→ **REQUIREMENT**:
Scan the records below. List lines holding "agent".

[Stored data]

——————

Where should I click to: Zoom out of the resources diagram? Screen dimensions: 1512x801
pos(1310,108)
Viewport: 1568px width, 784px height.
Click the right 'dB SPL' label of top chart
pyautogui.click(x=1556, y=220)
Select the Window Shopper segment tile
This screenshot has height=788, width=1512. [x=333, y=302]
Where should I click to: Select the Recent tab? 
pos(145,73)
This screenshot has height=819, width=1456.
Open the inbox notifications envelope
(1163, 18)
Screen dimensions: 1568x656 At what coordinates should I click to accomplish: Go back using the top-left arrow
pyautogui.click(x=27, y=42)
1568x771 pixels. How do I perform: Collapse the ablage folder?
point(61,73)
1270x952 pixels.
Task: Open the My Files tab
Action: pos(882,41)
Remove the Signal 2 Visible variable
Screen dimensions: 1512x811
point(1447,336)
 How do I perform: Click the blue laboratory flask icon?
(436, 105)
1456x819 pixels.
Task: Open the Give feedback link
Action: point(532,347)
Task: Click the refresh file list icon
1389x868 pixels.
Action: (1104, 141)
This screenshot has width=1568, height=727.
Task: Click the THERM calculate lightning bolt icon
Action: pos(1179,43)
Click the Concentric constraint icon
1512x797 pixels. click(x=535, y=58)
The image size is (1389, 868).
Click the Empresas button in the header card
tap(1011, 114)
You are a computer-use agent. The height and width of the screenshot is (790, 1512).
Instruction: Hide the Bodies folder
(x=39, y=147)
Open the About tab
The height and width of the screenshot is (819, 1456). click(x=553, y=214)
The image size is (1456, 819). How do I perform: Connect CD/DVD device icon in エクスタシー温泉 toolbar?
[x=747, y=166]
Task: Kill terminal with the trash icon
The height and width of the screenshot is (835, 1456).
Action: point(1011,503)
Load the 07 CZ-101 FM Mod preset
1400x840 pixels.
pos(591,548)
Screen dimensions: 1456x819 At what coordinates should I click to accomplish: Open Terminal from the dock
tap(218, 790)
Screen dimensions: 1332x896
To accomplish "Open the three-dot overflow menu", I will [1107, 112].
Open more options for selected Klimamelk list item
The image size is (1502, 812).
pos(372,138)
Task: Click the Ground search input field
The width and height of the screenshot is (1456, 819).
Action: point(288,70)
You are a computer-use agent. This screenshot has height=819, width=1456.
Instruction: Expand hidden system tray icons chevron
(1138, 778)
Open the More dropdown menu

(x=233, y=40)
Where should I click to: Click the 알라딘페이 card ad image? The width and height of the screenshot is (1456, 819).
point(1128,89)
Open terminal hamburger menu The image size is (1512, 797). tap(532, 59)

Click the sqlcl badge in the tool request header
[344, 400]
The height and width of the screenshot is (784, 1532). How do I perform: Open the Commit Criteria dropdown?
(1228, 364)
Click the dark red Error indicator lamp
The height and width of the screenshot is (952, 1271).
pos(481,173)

——————

→ **REPLY TO THE EXERCISE**:
You are a computer-use agent. The height and width of the screenshot is (790, 1512).
You are a computer-use agent. This screenshot has height=819, width=1456.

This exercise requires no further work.